Assumere infatti una decisione nei riguardi del fanciullo che tenga conto di quello che è il suo superiore interesse presuppone necessariamente una conoscenza delle sue esigenze e quindi un suo ascolto.
In particolare, l’art. 12 della Convenzione, in coerenza con la concezione del minore come soggetto di diritti e protagonista delle scelte che riguardano la sua vita, prevede l’obbligo per gli Stati parti:
– di garantire al fanciullo capace di discernimento il diritto di esprimere liberamente la sua opinione su ogni questione che lo interessa,
– di fornire in particolare al fanciullo la possibilità di essere ascoltato in ogni procedura giudiziaria o amministrativa che lo concerne, sia direttamente, sia tramite un rappresentante o un organo appropriato,
– di tenere conto delle opinioni espresse dal bambino in relazione alla sua età e al suo grado di maturità.

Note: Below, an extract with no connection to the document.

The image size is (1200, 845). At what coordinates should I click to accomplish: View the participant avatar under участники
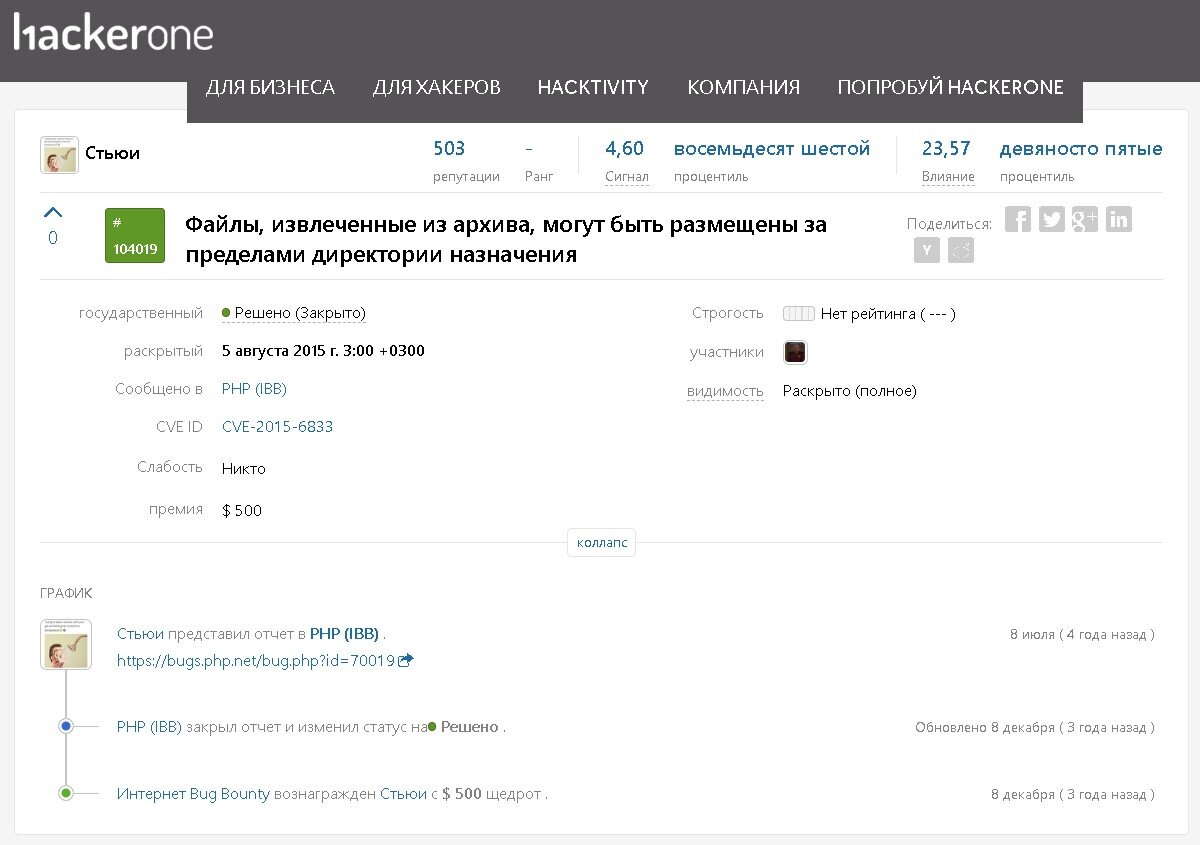(794, 352)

Nell’ordinamento italiano il principio ha dato origine a importanti provvedimenti legislativi e in particolare all’art. 315-bis c.c., introdotto dalla c.d. riforma della filiazione, (L. 219/2012 “Disposizioni in materia di riconoscimento dei figli naturali”, e D.lgs. 154/2013), che prevede un generale diritto per il figlio minore che abbia compiuto gli anni dodici, e anche di età inferiore ove capace di discernimento, di essere ascoltato in tutte le questioni e le procedure che lo riguardano.

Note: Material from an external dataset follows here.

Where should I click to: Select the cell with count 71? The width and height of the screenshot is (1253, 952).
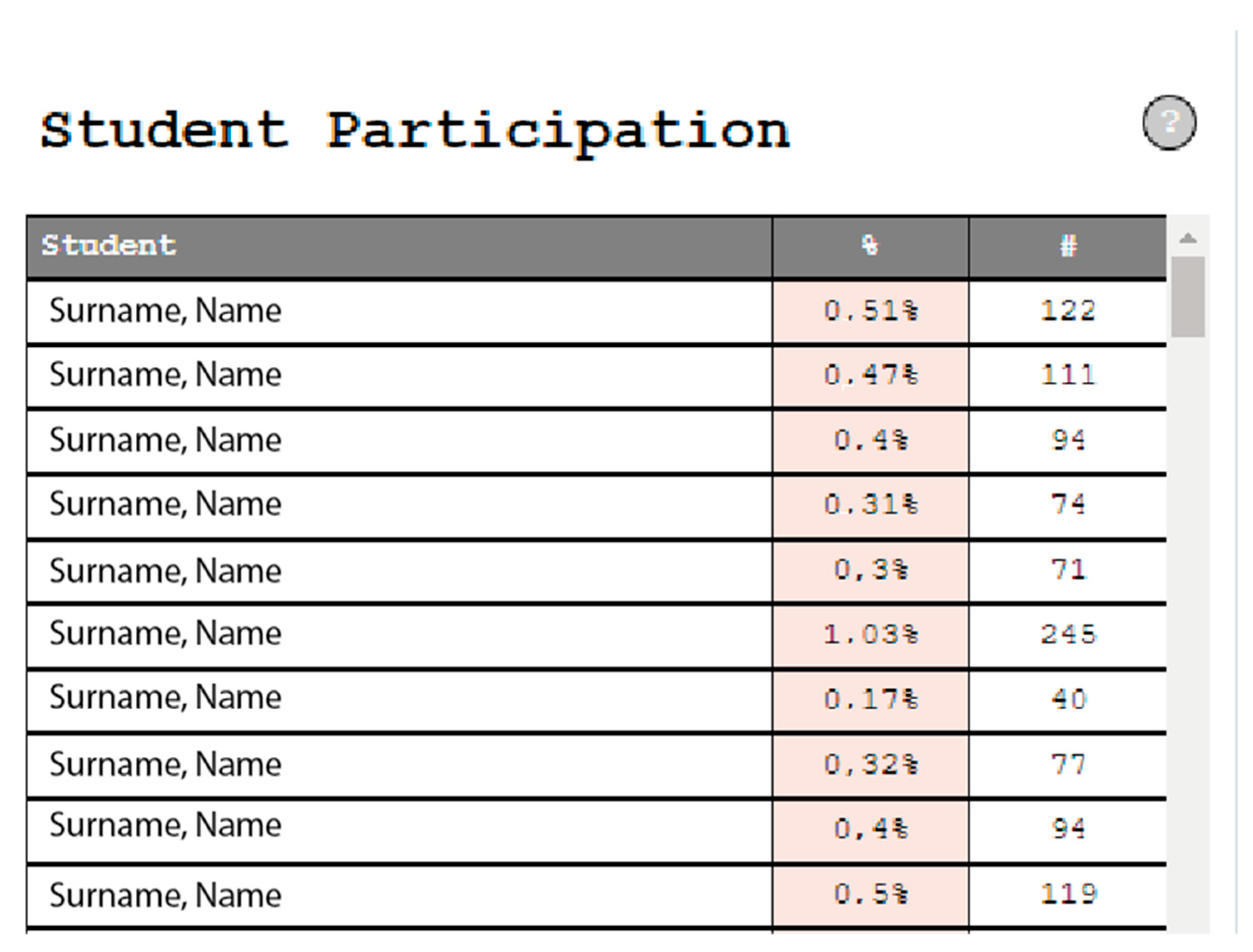pyautogui.click(x=1068, y=569)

Tutte le volte in cui il giudice, nel corso di una causa, ha necessità di sentire un minorenne per l’adozione di provvedimenti che lo riguardano (ad esempio, l’affidamento o la collocazione in favore di un genitore separato o divorziato, oppure l’eventuale dichiarazione dello stato di adottabilità) deve disporre prima il cosiddetto ascolto del minore nel processo. In pratica, il tribunale è tenuto obbligatoriamente a sentire il bambino con almeno 12 anni o anche più piccolo, se ritenuto capace di discernimento. Il tutto ovviamente osservando alcune garanzie per la tutela dell’interessato. La recente riforma Cartabia sul processo civile e penale ha riscritto le regole sull’ascolto del minore. Ecco dunque come viene ascoltato il minore in una causa che lo riguarda. A disciplinare il nuovo ascolto del minore è l’articolo 473 bis del Codice civile. L’ascolto è sempre obbligatorio per i bambini con almeno 12 anni o anche più piccoli se il giudice li ritiene in grado di comprendere le risposte che danno. Esso viene disposto per garantire anche ai minorenni il diritto fondamentale ad essere informati e ad esprimere le proprie opinioni nei procedimenti che li riguardano. I minori infatti, non possono considerarsi parti vere e proprie (formali) del procedimento; lo sono però in senso sostanziale. Difatti scopo dell’audizione del minore è proprio garantire la tutela migliore dei loro interessi.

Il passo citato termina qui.